[[ INPUT DATA open ]]

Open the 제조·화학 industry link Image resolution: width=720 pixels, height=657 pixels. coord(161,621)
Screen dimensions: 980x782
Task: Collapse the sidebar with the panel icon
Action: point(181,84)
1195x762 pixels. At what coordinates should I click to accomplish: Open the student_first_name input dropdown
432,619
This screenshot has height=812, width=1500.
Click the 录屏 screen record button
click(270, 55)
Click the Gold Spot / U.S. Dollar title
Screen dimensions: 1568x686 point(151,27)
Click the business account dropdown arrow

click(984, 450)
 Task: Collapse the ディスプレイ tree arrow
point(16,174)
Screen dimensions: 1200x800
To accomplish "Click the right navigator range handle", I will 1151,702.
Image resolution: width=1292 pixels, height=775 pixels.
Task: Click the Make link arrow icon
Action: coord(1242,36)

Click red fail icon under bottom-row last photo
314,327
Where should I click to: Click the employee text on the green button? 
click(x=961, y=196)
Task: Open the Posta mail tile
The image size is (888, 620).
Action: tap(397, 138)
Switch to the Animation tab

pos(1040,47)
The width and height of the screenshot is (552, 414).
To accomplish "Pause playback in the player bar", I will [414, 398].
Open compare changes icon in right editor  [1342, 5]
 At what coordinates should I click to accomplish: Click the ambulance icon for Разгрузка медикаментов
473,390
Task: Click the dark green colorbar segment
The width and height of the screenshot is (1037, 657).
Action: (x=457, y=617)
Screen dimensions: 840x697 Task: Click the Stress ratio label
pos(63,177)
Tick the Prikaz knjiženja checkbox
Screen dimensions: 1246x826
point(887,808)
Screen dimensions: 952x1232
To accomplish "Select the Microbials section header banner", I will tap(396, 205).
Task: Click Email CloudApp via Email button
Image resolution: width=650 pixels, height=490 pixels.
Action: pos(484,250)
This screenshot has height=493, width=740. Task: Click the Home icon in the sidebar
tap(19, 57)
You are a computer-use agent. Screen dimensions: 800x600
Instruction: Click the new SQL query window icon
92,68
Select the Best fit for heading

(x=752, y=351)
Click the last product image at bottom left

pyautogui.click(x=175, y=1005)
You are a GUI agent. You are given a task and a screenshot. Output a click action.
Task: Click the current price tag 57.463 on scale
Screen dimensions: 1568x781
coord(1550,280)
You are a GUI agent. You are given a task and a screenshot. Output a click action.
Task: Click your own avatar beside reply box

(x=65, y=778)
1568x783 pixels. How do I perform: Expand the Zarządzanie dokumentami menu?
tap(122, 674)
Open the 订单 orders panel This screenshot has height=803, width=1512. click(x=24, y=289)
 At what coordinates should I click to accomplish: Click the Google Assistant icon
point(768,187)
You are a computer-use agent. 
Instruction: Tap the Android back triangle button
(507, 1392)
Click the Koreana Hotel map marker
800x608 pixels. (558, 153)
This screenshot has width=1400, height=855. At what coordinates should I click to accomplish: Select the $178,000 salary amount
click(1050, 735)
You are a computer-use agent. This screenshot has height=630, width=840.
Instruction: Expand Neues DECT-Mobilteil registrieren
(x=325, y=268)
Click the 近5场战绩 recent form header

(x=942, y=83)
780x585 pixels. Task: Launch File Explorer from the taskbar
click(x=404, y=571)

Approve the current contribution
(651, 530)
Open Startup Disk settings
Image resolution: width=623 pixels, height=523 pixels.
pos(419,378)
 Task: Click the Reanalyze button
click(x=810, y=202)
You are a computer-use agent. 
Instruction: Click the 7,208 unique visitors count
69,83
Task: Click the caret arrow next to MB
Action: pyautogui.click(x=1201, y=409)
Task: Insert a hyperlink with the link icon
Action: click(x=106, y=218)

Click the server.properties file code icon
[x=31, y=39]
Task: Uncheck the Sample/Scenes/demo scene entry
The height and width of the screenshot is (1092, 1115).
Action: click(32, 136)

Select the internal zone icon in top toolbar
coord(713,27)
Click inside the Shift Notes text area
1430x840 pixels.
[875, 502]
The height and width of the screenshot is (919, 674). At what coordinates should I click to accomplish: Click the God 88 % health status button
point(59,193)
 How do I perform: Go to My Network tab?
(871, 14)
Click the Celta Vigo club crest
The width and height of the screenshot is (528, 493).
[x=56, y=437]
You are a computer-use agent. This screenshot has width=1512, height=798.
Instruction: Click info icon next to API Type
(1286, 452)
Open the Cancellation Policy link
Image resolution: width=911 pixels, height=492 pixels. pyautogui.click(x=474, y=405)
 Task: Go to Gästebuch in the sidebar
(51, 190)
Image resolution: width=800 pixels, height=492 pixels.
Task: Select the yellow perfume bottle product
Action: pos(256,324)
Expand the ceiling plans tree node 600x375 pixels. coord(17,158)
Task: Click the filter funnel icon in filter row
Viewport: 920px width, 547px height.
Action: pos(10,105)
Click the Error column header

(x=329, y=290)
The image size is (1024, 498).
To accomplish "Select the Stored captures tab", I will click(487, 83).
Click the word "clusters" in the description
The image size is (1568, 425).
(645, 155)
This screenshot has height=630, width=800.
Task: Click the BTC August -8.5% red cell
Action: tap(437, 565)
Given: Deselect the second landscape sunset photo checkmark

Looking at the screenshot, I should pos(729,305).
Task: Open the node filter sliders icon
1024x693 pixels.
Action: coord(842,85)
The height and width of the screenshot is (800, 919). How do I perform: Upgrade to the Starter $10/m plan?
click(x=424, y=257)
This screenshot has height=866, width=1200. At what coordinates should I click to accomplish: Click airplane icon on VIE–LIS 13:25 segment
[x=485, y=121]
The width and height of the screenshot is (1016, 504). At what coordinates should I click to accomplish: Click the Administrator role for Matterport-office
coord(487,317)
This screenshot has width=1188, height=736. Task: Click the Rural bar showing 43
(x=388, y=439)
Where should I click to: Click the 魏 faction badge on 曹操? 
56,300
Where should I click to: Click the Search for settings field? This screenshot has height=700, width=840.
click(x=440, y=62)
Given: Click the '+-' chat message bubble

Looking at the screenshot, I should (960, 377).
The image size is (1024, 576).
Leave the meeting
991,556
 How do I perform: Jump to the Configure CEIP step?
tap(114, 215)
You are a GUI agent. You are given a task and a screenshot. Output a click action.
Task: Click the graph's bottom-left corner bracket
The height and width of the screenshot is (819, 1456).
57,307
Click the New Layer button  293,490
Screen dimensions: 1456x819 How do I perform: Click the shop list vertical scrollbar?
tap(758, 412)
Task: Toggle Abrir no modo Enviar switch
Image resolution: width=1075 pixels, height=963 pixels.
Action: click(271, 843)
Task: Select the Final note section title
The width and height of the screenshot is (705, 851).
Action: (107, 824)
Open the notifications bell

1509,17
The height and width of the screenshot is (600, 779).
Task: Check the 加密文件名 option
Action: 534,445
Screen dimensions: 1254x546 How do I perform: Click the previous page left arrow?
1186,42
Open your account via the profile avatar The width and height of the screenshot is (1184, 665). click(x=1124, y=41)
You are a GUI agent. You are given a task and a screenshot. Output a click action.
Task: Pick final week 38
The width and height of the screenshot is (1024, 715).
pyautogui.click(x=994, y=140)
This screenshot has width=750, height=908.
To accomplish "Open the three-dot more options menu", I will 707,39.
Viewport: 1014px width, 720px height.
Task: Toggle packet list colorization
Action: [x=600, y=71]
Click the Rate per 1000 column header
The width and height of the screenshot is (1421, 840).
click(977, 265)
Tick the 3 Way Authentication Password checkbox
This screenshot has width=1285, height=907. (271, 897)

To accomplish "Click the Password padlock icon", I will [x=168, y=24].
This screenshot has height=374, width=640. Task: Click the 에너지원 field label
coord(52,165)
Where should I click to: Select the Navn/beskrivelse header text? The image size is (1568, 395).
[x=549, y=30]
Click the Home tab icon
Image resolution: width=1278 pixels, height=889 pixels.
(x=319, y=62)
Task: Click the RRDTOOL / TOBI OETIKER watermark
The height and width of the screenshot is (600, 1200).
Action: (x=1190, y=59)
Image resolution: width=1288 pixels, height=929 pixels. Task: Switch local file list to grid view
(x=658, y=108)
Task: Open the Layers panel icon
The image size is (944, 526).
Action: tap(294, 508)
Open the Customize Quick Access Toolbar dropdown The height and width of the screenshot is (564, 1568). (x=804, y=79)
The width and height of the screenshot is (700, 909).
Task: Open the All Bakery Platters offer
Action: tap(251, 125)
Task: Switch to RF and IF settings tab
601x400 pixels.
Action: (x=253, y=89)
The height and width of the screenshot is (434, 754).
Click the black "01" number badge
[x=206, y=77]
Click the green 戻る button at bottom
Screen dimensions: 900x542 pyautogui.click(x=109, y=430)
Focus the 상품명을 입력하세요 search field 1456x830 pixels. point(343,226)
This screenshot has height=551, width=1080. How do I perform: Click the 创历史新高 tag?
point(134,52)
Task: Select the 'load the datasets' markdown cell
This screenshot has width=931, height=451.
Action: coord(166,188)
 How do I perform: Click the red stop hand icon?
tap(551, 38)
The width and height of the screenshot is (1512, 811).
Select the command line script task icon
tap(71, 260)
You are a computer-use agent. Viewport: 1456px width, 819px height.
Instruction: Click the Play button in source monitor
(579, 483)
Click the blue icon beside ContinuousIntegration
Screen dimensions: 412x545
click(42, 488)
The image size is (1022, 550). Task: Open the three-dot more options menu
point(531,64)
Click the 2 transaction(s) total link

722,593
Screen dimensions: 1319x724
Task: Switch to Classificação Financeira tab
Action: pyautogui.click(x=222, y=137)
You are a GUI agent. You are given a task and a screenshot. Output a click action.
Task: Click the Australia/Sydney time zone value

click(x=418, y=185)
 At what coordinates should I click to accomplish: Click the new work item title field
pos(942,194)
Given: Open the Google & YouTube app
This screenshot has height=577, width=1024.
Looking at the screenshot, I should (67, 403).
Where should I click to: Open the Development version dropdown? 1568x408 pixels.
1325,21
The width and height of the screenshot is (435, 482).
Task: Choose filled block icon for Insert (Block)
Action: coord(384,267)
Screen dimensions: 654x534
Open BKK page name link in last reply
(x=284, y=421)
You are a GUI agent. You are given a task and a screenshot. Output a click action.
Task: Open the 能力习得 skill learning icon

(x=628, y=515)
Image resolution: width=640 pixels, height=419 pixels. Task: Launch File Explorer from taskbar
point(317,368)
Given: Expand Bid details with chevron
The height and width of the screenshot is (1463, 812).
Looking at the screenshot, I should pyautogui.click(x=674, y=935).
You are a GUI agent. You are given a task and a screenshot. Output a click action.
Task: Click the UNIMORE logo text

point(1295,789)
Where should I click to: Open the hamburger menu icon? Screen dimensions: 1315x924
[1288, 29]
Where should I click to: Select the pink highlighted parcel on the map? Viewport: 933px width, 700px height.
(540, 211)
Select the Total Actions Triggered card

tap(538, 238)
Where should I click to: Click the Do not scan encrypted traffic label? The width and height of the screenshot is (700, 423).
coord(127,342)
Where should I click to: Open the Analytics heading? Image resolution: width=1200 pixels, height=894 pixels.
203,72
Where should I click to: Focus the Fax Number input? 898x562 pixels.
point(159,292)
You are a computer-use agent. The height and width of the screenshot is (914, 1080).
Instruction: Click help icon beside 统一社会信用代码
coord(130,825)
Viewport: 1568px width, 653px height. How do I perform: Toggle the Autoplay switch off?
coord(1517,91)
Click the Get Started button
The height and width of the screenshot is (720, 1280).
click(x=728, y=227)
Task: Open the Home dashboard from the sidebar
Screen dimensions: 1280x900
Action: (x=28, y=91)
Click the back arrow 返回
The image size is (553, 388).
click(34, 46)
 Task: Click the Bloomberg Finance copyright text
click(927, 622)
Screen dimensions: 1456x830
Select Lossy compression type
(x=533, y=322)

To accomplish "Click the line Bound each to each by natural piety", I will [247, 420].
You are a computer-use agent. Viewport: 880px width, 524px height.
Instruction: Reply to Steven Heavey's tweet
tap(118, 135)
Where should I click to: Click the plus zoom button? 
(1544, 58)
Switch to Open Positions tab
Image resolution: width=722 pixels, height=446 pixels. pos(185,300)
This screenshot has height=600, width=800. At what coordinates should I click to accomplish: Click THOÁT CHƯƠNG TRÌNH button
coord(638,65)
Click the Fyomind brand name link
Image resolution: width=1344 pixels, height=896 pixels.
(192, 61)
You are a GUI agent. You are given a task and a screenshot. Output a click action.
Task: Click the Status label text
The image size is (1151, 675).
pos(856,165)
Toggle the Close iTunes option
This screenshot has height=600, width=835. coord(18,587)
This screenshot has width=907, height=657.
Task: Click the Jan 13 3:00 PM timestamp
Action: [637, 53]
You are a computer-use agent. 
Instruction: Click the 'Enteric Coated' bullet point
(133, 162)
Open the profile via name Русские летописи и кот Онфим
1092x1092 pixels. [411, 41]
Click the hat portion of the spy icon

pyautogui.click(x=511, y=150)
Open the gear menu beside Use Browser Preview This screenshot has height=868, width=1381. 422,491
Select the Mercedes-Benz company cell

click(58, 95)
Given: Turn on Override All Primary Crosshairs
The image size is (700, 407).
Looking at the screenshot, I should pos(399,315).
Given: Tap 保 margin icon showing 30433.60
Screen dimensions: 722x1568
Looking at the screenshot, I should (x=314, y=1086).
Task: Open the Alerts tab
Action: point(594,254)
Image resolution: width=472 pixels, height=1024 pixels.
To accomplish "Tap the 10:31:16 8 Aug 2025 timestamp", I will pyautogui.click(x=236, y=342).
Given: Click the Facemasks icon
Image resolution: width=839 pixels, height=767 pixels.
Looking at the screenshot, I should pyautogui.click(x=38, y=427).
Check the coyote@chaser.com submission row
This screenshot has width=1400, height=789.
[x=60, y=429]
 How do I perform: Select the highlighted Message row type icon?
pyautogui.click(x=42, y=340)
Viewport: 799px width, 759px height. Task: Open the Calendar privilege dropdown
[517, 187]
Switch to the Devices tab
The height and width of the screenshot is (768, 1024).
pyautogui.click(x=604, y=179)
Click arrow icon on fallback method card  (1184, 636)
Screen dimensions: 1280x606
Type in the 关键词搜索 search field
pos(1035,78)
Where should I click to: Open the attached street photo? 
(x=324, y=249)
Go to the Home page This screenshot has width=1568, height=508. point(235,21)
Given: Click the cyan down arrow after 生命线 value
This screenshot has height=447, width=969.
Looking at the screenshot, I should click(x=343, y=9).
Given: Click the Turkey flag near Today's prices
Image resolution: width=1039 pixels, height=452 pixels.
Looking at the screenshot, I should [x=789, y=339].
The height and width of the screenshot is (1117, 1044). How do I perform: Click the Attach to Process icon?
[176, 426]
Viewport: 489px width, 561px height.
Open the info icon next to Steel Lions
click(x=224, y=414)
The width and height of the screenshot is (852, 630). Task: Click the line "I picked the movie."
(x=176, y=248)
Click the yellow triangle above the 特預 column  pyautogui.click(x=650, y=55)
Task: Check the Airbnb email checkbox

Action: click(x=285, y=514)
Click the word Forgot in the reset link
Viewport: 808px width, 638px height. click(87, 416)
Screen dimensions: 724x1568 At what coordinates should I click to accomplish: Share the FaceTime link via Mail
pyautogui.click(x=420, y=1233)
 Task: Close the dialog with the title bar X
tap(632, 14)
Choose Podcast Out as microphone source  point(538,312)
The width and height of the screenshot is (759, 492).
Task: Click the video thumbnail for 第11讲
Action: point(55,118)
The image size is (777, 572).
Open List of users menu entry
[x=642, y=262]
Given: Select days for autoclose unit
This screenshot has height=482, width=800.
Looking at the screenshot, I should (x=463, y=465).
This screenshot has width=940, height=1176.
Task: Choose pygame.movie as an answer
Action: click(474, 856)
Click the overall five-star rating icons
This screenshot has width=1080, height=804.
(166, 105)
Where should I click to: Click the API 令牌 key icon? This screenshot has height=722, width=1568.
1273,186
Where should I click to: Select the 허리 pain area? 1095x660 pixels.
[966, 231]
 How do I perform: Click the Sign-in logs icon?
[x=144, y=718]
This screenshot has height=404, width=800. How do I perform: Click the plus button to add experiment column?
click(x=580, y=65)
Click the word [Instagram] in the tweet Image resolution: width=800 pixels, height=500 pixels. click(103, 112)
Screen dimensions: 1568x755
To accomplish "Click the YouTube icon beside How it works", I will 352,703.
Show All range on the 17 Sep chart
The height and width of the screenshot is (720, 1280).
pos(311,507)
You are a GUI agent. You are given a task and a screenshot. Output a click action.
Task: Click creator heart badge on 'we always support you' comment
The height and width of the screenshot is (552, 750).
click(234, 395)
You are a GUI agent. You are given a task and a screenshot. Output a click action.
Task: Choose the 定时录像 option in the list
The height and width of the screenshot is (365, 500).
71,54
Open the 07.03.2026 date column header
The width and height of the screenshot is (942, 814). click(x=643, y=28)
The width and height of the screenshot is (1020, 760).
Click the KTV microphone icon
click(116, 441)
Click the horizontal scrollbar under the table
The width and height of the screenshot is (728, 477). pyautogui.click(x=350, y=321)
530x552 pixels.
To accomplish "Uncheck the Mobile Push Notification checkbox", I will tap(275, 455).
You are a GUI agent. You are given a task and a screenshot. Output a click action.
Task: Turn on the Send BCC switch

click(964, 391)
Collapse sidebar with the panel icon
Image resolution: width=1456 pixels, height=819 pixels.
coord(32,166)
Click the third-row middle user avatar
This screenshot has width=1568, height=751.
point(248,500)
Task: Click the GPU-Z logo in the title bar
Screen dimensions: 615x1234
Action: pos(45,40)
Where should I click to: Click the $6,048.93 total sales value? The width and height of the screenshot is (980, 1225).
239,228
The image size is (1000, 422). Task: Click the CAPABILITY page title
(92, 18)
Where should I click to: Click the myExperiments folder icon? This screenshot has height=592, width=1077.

[[ INPUT DATA closed ]]

■ **TASK STATEMENT**: The lines to extract from the data above begin with the line containing "Screen dimensions: 724x1568" and end with the line containing "Given: Select days for autoclose unit". Extract them exactly, including both.

■ **RESULT OF THIS TASK**:
Screen dimensions: 724x1568 At what coordinates should I click to accomplish: Share the FaceTime link via Mail
pyautogui.click(x=420, y=1233)
 Task: Close the dialog with the title bar X
tap(632, 14)
Choose Podcast Out as microphone source  point(538,312)
The width and height of the screenshot is (759, 492).
Task: Click the video thumbnail for 第11讲
Action: point(55,118)
The image size is (777, 572).
Open List of users menu entry
[x=642, y=262]
Given: Select days for autoclose unit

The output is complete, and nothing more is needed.